There was the expected shock of being like, “Wow, there is a portrait of me tattooed on another person, this is the first time I’ve ever seen that, that is really wild, it is totally an honor, and it is interesting and cool.” Immediately all the images of portrait tattoos of artists that I’d seen in the past rushed through my head and I considered who I would get a portrait tattoo of, and all this pointed to what I had created and the extent to which it had affected that person to cause them to do something like that. 

 

However, all that aside, the first one I saw—the portrait the girl got of me was a photograph of myself that I never wanted to be released. It was a photograph that I really didn’t like. I had done a project with the Samhain guys called Son of Sam. We had done a photo shoot and then right after I went to Europe with AFI. I didn’t really know the other guys in Son of Sam that well. At the photo shoot, one of the members of the band suggested we take a shot with all of us standing in a row with our arms folded across our chests like corpses in coffins. I didn’t want to do that but I was the young kid in the band and I wanted to be a team player. So I did it thinking it would never be used because we’re all going to pick which photos get used for this album when the time comes. 

 

Then while I was in Europe, not only did they not use the artwork I had arranged, made by Linas Garsys, which was totally awesome but all of a sudden the record comes out with a picture of a girl in a graveyard on the cover and then on the inside there’s each of us in that awful “groundbreaking” position. It was certainly the only promo photo that I’ve ever done that I would have definitely disapproved of. The circumstance was what had allowed it to happen. If it had been my own band, we would have never have allowed. On a photo shoot when the photographer wants you to all stick your tongues out or do something silly or jump or, you know, he says, “We brought in this wolf for you to sit on and pose with”—we can say no.
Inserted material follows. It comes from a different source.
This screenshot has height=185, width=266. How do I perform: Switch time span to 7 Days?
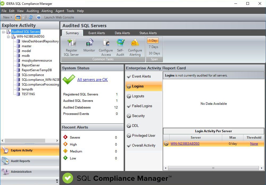[x=153, y=47]
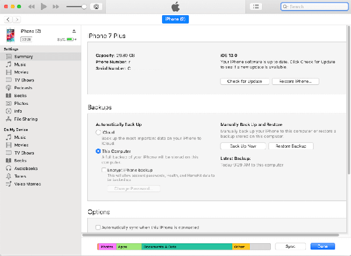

We know even if we would never use that picture it will somehow get used. 

 

So the girl who had this as a tattoo, she rolled up her sleeve and I was polite and said, “I’m really honored, that’s great.” While the whole time I’m thing about how I really, really wish it wasn’t that picture. 

 

Conversely, since then, of the portrait tattoos I’ve seen of myself [laughing that there are enough that he can pick favorites], one of my many favorite tattoos I’ve seen of myself is from a photo shoot I did for the cover of a compilation called Punk Fiction that came out in the 90s. And my friend who was putting it together asked me to re-create the movie poster for Pulp Fiction with me in place of Uma Thurman as Mia Wallace on the bed smoking a cigarette with the wig on and everything. So I went in and did that and it was the cover of the record and posters were made. Since then I’ve seen a portrait tattoo of me as Mia Wallace. That’s my favorite. And that was years before I was publicly dressing as a woman, which I’ve been doing for years now onstage and off. I think Mia Wallace was just one of my earlier excuses to strut around in women’s clothing.